• miércoles , 20 septiembre 2017

De Torrijos a Conde de Peñalver, en el barrio de Goya

CARLOS RODRÍGUEZ EGUÍA. Julio 2017.

Aún hay quien llama “Torrijos” a la calle Conde Peñalver, en el barrio de Goya. No en vano, esa calle, paralela a General Díaz Porlier y Alcántara, situada entre Alcalá y Diego de León, se llamó “Torrijos” hasta 1941, en recuerdo del general madrileño José María de Torrijos y Uriarte (1791-1831), que luchó contra los franceses e intentó restablecer la constitución de 1812, por lo que fue fusilado por orden de Fernando VII y por la traición de su compañero de armas, el gaditano Vicente González Moreno (1778-1839). En el Museo del Prado puede verse el cuadro Fusilamiento de Torrijos, pintado en 1888 por el alicantino de Alcoy Antonio Gisbert Pérez (1834-1902).

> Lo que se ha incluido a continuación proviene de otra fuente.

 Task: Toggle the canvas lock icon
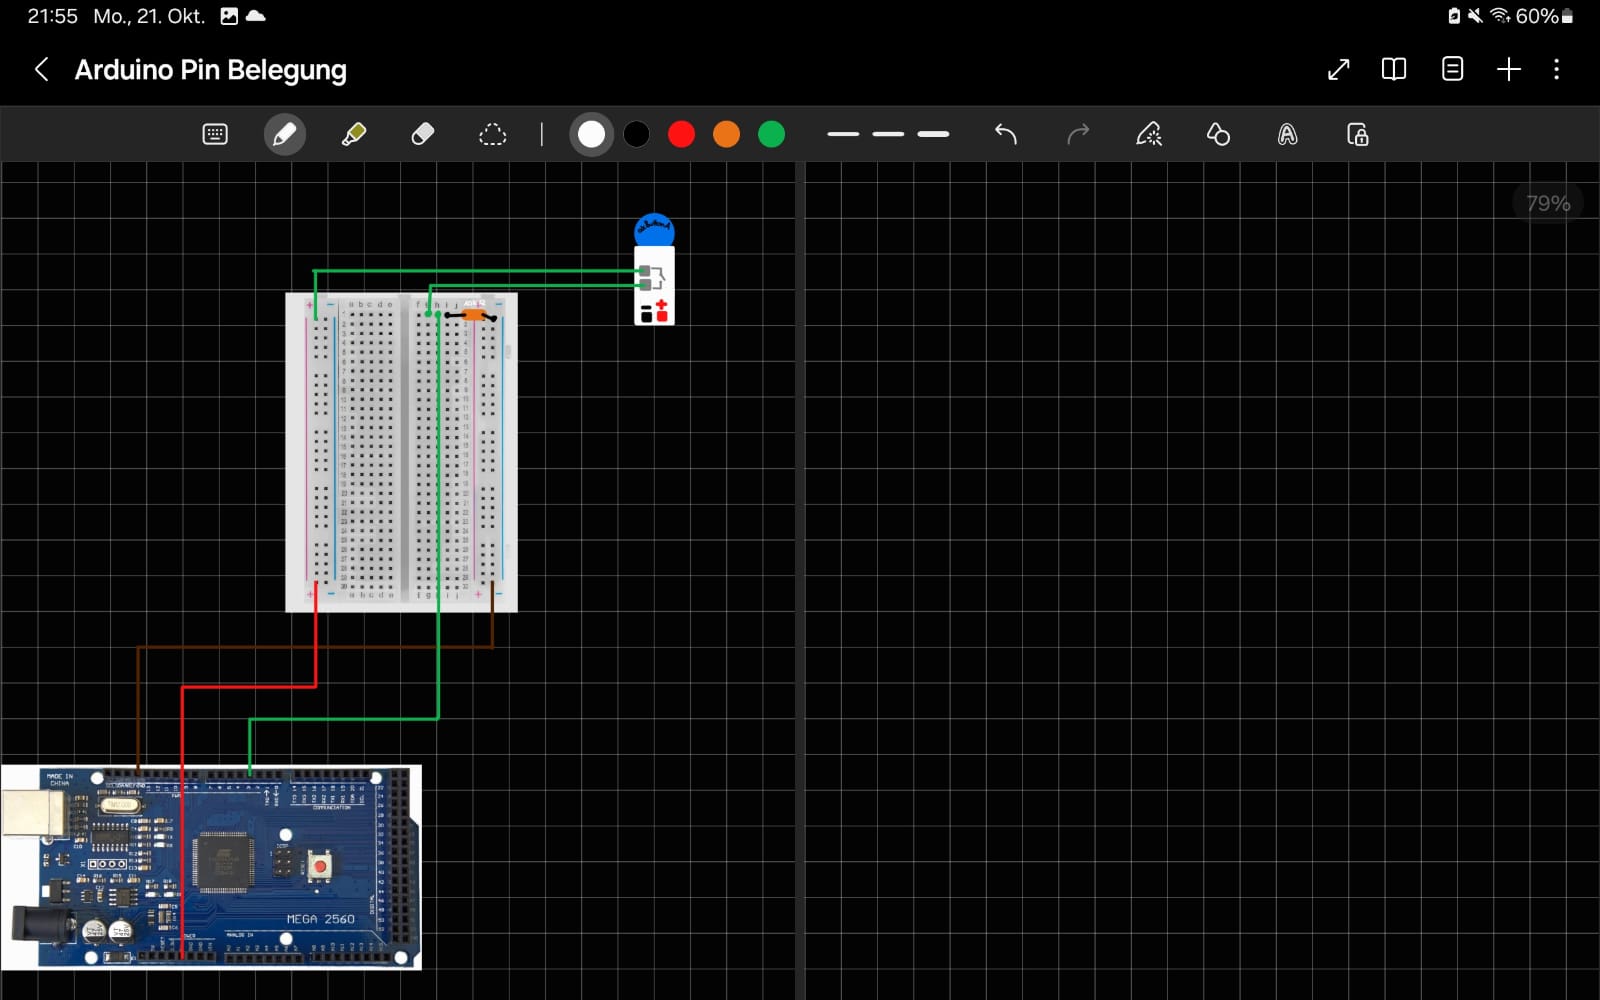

Torrijos ha pasado a la historia como símbolo de la lucha contra la tiranía

El general Torrijos ha pasado a la historia como símbolo de la lucha contra el despotismo y la tiranía. Con el  nombre de “Torrijos” hay una calle en el distrito de Tetuán y un mercado en la calle Hermosilla del distrito de Salamanca. En 2006, la Asociación Torrijos por la Libertad colocó una placa en Preciados 12 (número 28 antiguo), en el distrito de Centro, donde nació el general Torrijos.  

Desde 1941, siendo alcalde el monárquico vizcaíno Alberto Alcocer y Ribacoba (1886-1957), Torrijos pasó a llamarse “Conde de Peñalver”, en recuerdo del cubano y político conservador Nicolás de Peñalver y Zamora (1853-1916), tercer conde de Peñalver y marqués de Arcos. Tres veces alcalde de Madrid (1892, 1895-1896 y 1907-1909), fue promotor de las obras de la Gran Vía, iniciadas en 1910. Por ello, el primer tramo, desde Alcalá hasta la Red de San Luis, se llamó Conde de Peñalver.

En la actual Conde de Peñalver, en el distrito de Salamanca, el diferente uso de uno de sus edificios más llamativos resume algunos períodos de la política española del siglo XX. Se trata de la sede de la Fundación Elorz, una construcción de 1910-1914 con fachada de ladrillo de estilo neomudéjar, situada en el número 53 (número 65 de la anterior Torrijos), esquina a Juan Bravo. Fue cárcel durante la guerra civil de 1936-1939 y posteriormente. Allí estuvo preso cuatro meses el poeta alicantino de Orihuela Miguel Hernández (1910-1942). Lo recuerda una placa colocada en la fachada por la Sociedad General de Autores en 1985. Pero ésta es otra historia, que requiere consideración aparte.